# Start of RECORDS FOR THIS EXERCISE

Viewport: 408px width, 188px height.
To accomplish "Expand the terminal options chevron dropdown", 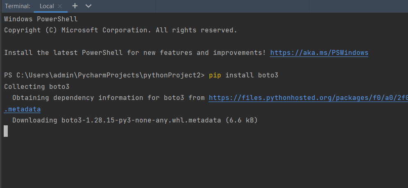I will (x=88, y=6).
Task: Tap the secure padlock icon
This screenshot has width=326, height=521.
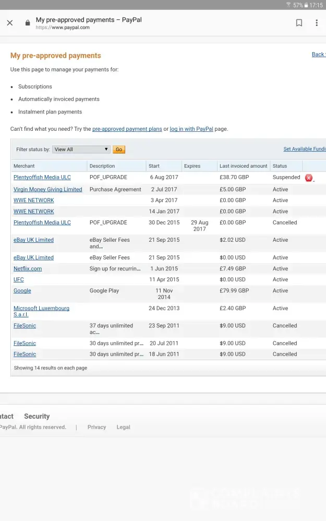Action: point(28,23)
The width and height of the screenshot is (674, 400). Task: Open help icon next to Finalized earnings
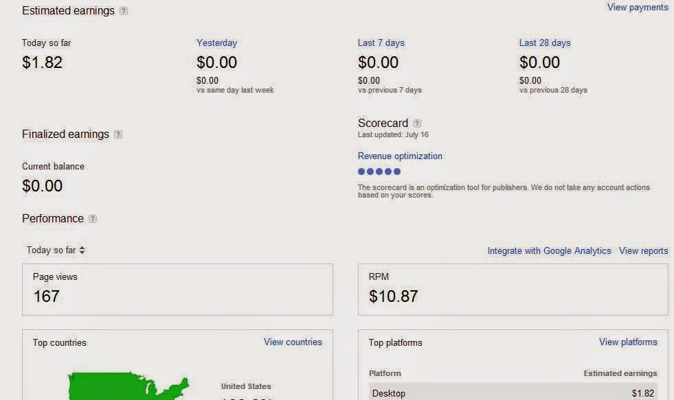coord(118,134)
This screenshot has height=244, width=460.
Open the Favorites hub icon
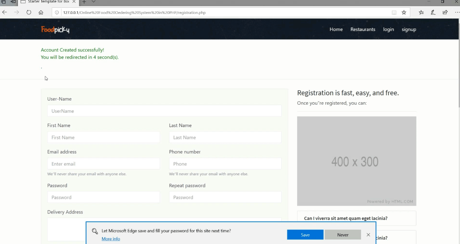421,12

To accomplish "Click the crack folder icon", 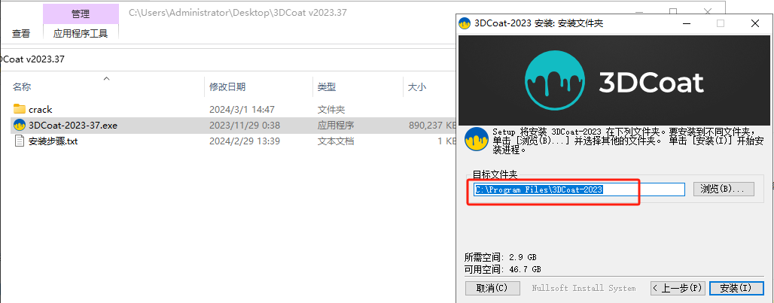I will pos(20,109).
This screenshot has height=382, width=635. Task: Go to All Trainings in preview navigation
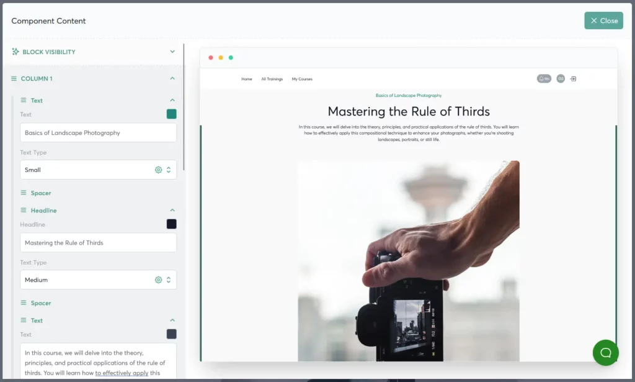(272, 79)
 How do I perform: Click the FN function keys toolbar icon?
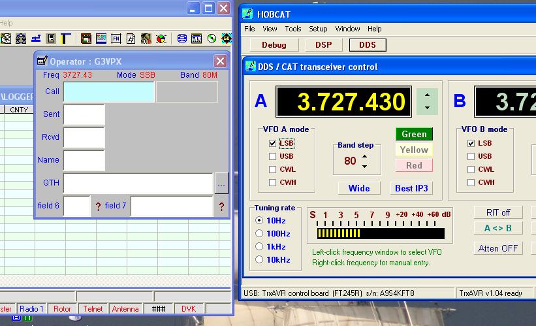click(116, 39)
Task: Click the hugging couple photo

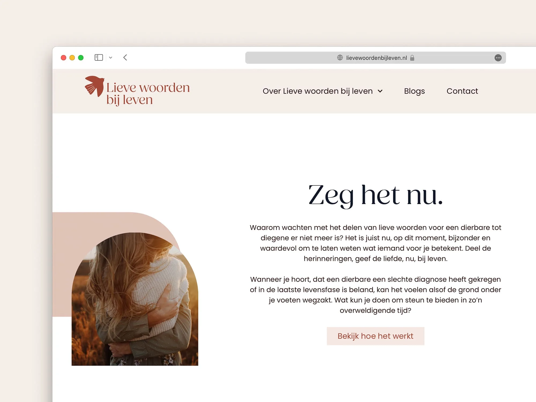Action: click(x=135, y=299)
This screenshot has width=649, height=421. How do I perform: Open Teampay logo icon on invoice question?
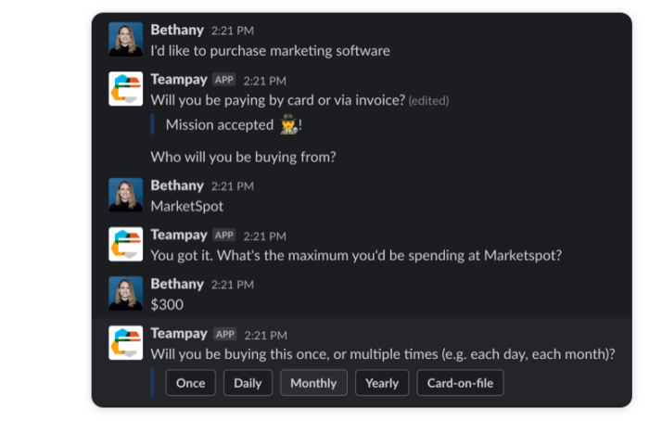(125, 89)
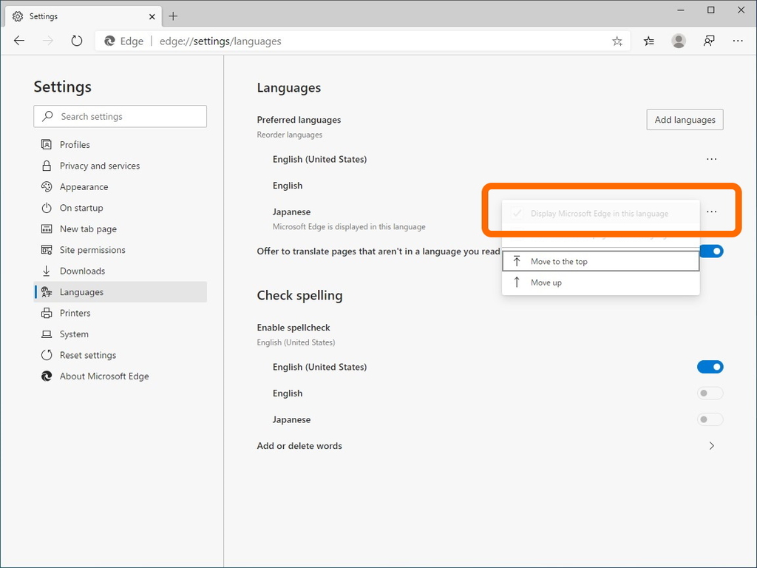
Task: Reload the settings page
Action: (77, 41)
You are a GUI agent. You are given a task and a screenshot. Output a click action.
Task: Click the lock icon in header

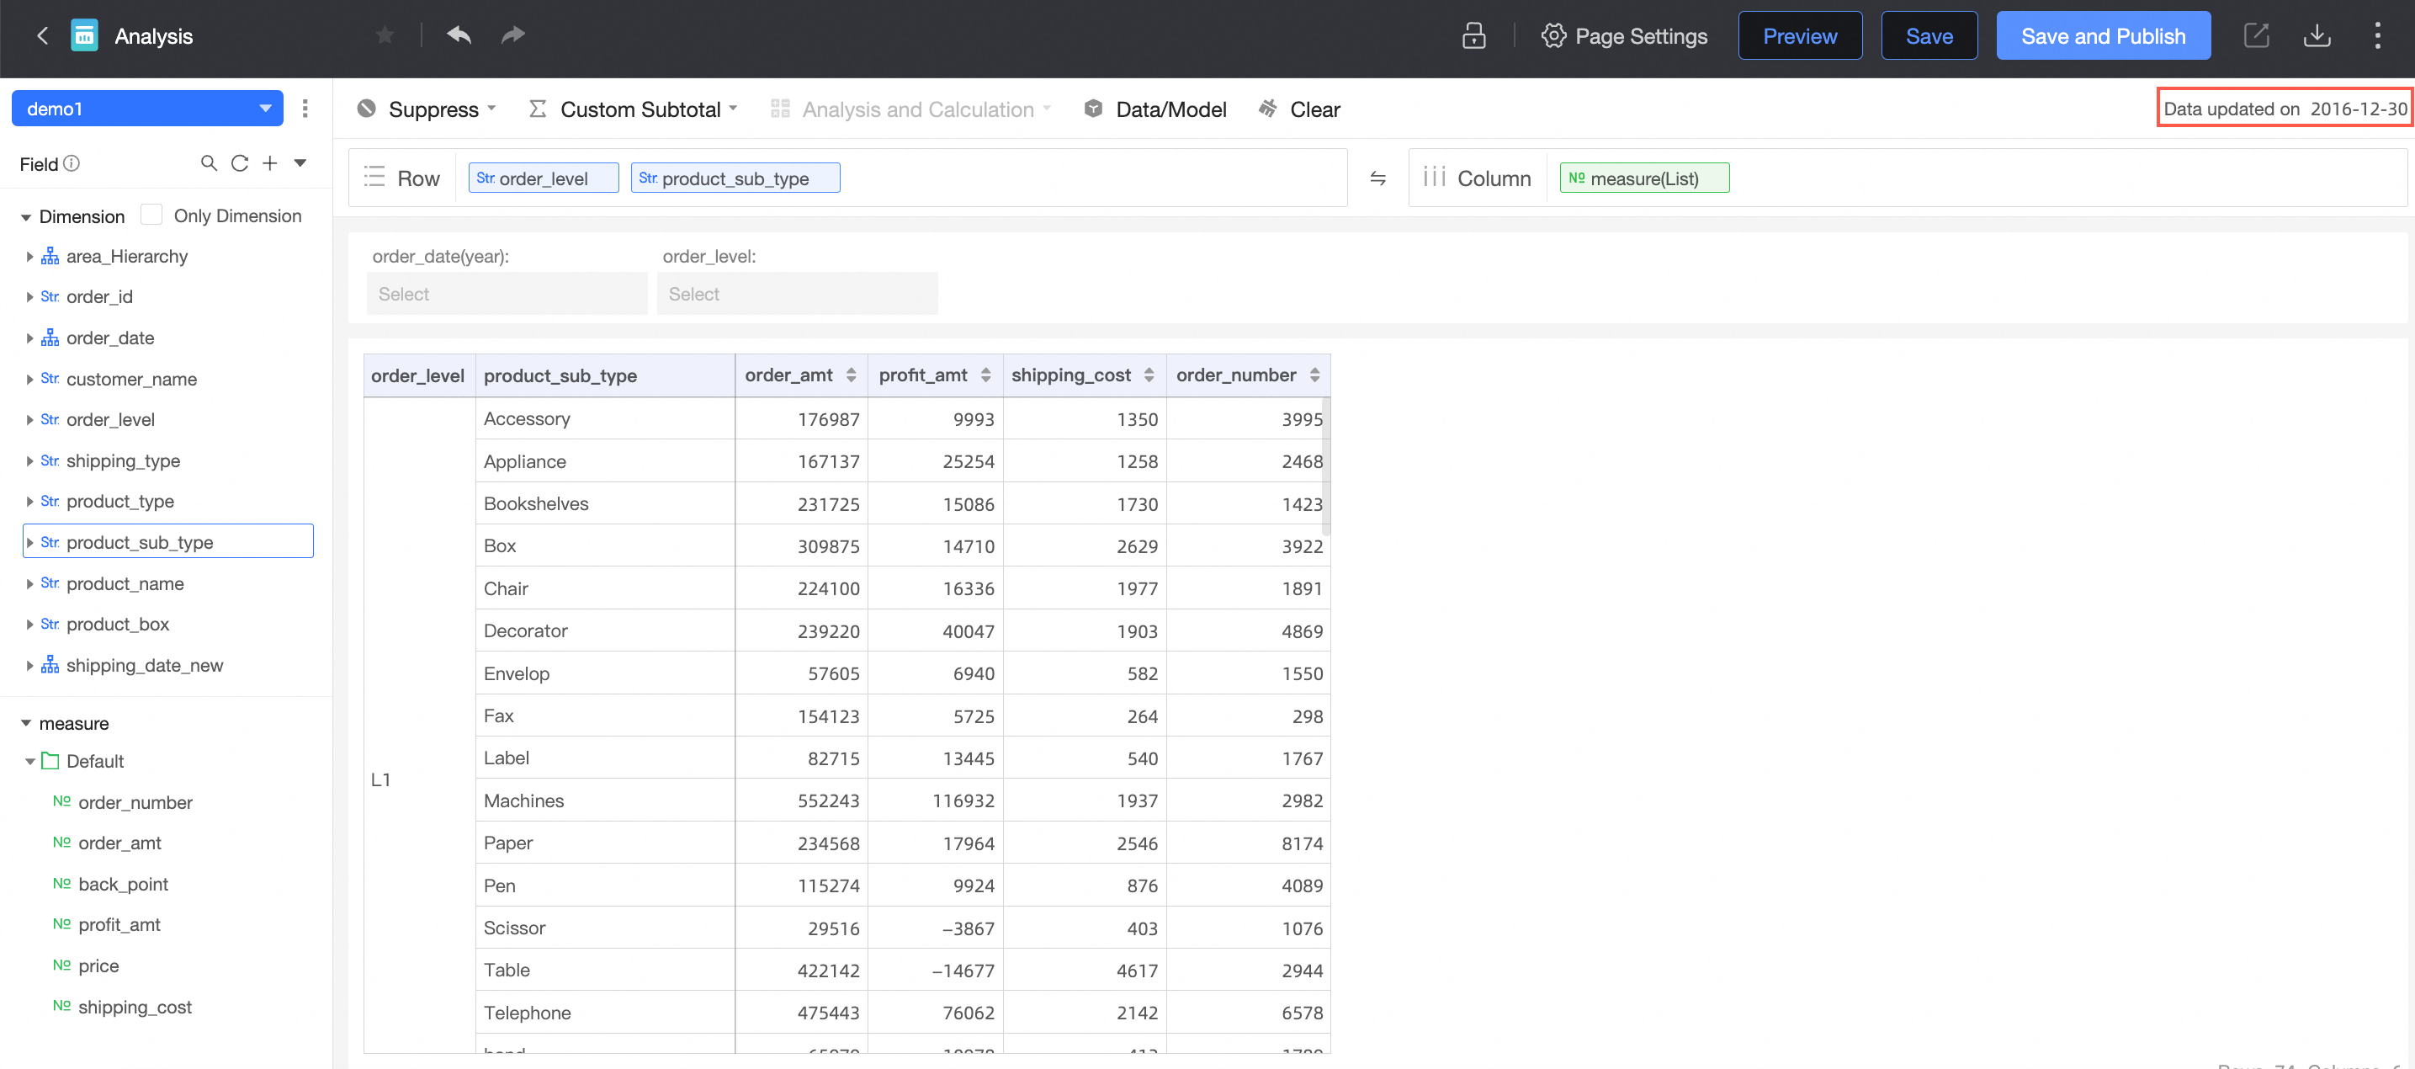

# End of RECORDS FOR THIS EXERCISE

[OBJECTIVE] Please copy out, word for word, the stretch of the listing from the line containing "You are a GUI" through the end of the listing, both ends included. Leave the pictures out of your answer.

[REPLY]
You are a GUI agent. You are given a task and a screenshot. Output a click action.
Task: Click the lock icon in header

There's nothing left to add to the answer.